Surgeons are accustomed to disclosing to their patients that the proposed operation may go wrong. The disclosure of ‘bleeding and infection’ are ubiquitous across the land, together with the more specific foreseeable risks, such as damage to contiguous structures, recurrence of the original diagnosis, or inadvertent exacerbation of disease. Failure to disclose these foreseeable complications prior to surgery, particularly if they then maim or paralyse or scar the patient may lead to a claim that the consent was invalid; and that the patient, had they known of the risk, would have either never had the operation, or would have had it performed by somebody else.

Since all of these misadventures are plainly caught by the GMC’s threshold of ‘something going wrong’, they would need to be reported to the patient by the candid surgeon if they crystallise during surgery. Merely because the division of a ureter during hysterectomy appears as a foreseeable complication on a consent form cannot negate the duty to be candid should it occur; it is plainly an example of something going wrong.

This class of surgical complication must be starkly distinguished from the complications of the disease itself, since these are explicitly excluded from the duty of candour. The patient awaiting surgery for her rectal cancer might present with venous thromboembolism. This is a regrettable complication of her disease, but by itself cannot lead to the deduction that something has gone wrong with surgical management. Accordingly, there would be no duty to be candid.

By contrast, the same patient, if arriving thrombus-free for her resection then had a postoperative venous thromboembolism; because the unit’s protocol of 28 days low molecular weight heparin was not prescribed, would certainly be owed a duty of candour. Since something went wrong.

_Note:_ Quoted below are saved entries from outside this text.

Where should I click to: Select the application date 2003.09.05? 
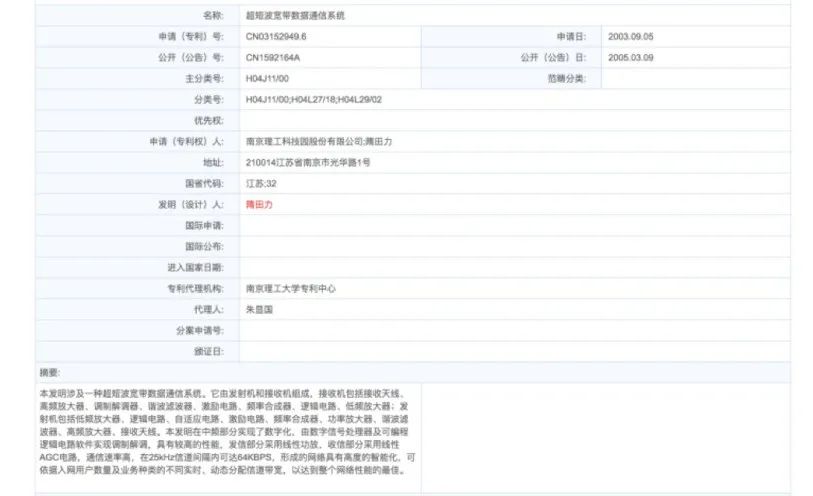coord(630,37)
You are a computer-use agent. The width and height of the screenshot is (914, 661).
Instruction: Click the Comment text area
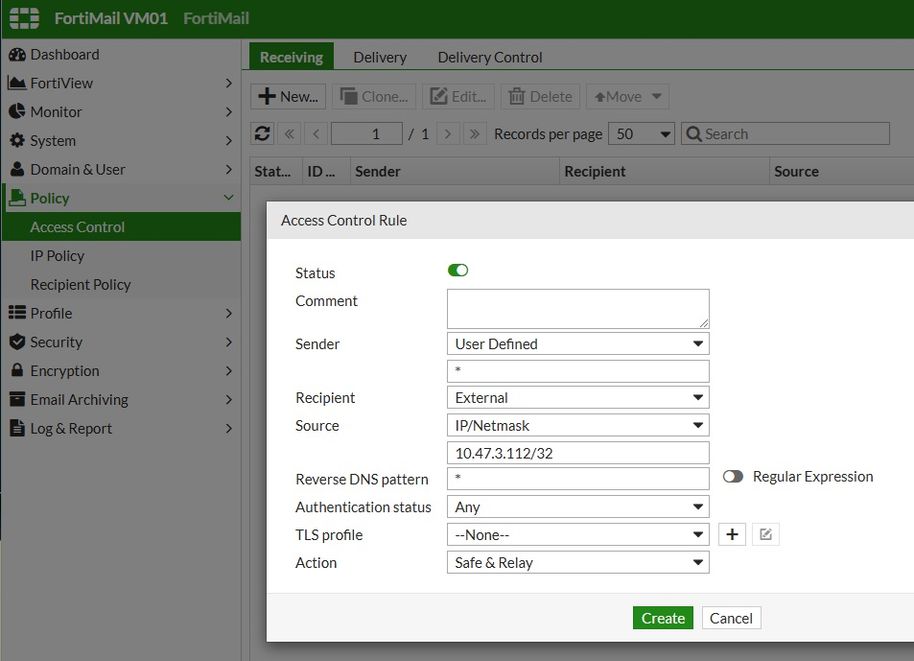click(578, 309)
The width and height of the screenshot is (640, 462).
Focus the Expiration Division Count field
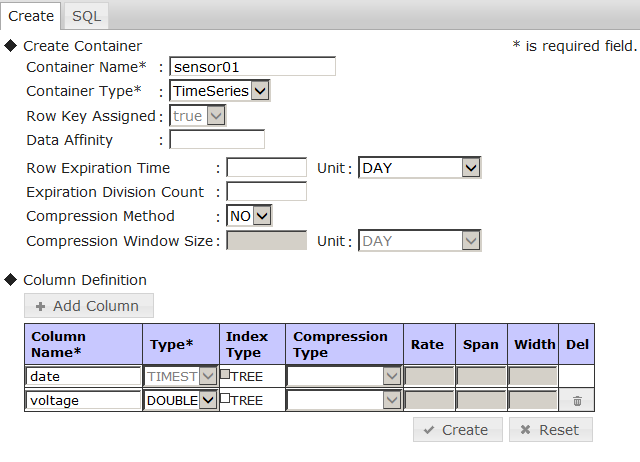[x=266, y=192]
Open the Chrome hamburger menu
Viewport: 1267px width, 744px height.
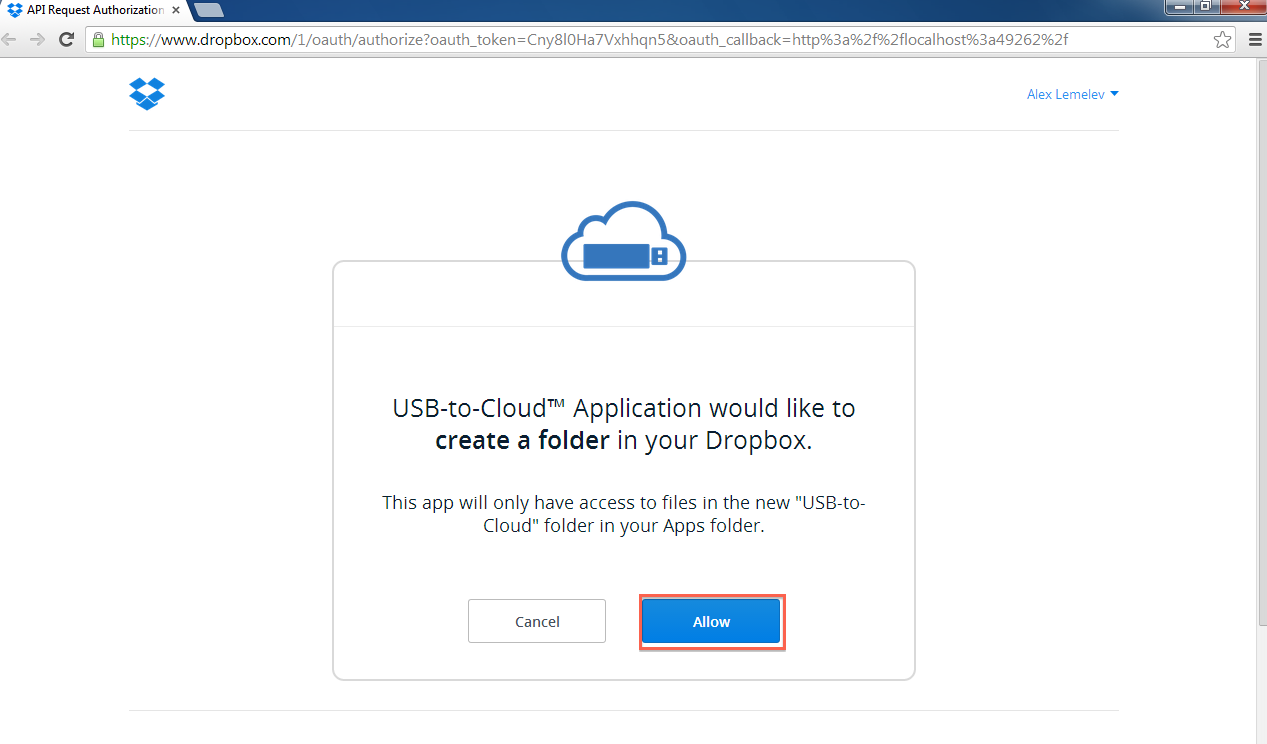[1255, 40]
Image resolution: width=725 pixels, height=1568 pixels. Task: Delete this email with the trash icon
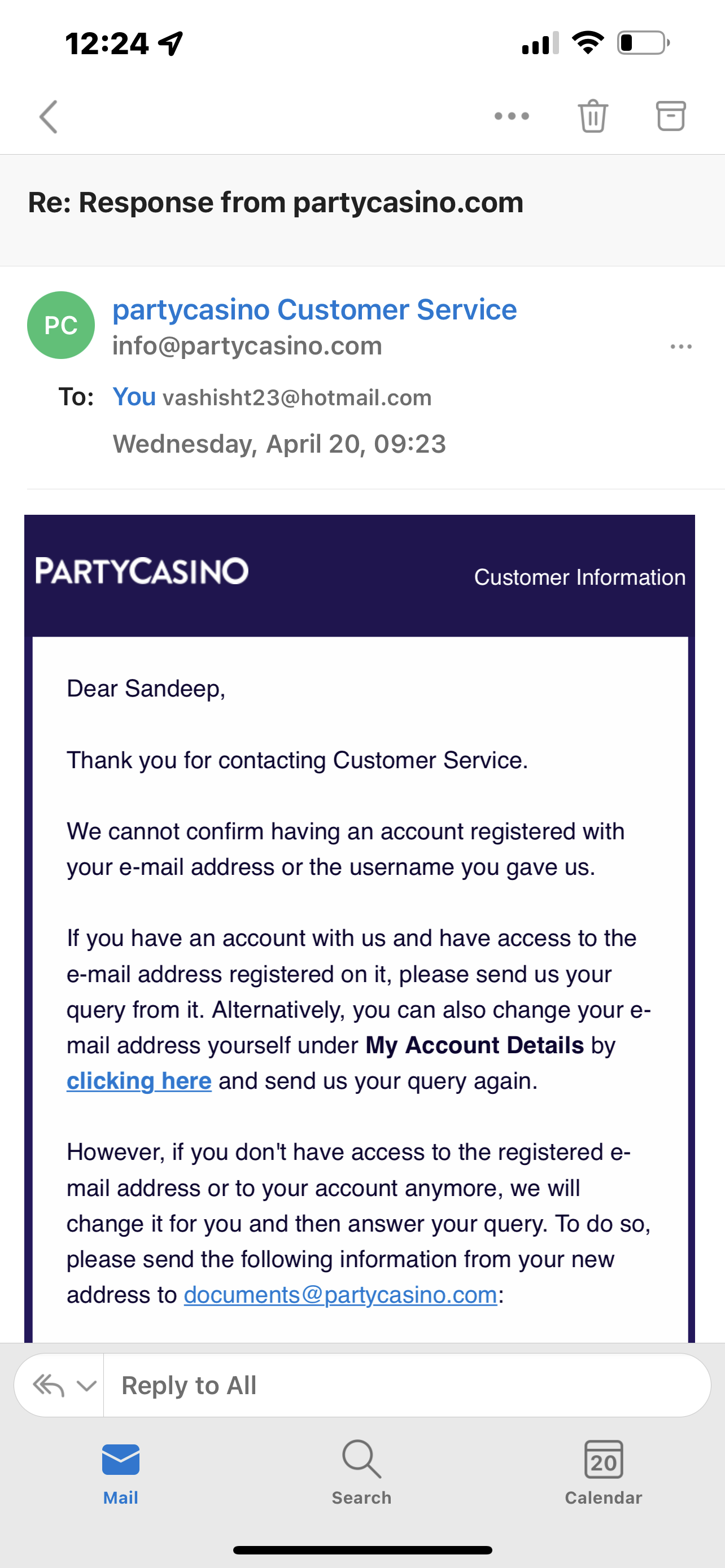(x=592, y=116)
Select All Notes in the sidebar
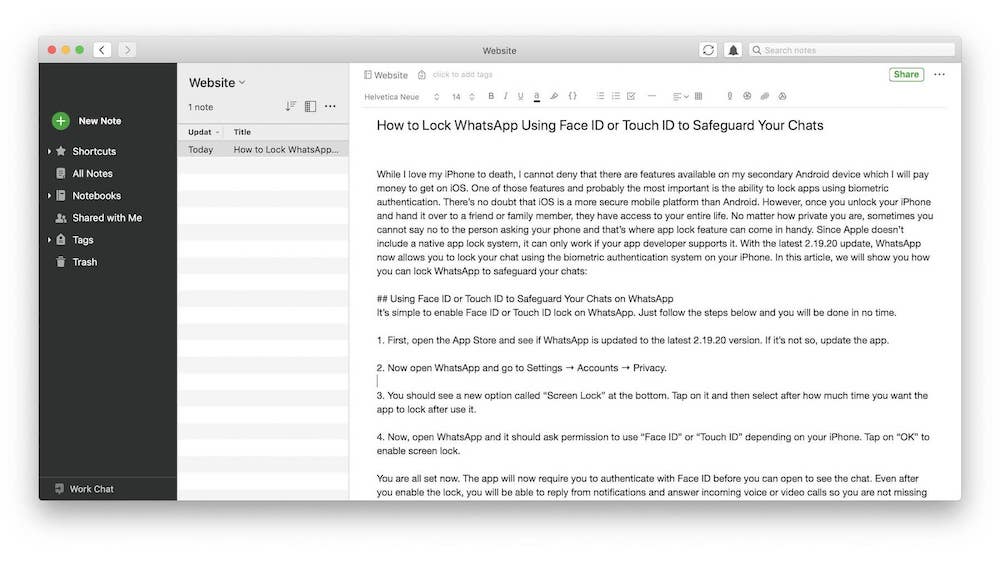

In clinical practice fault is not determinative when considering whether to be candid over the occurrence of a complication. Thus clinicians will wish to ensure that the patient is made aware of events to which she may otherwise remain oblivious; since this information may have an effect on her subsequent decision-making. Accordingly, if something goes wrong which causes a complication, irrespective of whether the’ thing that went wrong’ is indicative of substandard care, our obligation to be candid about the existence of the complication. The question of whether fault has occurred, and whether it has caused the complication is likely to require careful consideration. Clinicians, and those in the hospital who advise them, need to be certain of the facts before being candid, to ensure that they do not mislead the patient when fulfilling their duty of candour. It is likely that candour relating to fault and causation, whilst eventually necessary, may only be possible after an investigation of the event leading to the complication is concluded.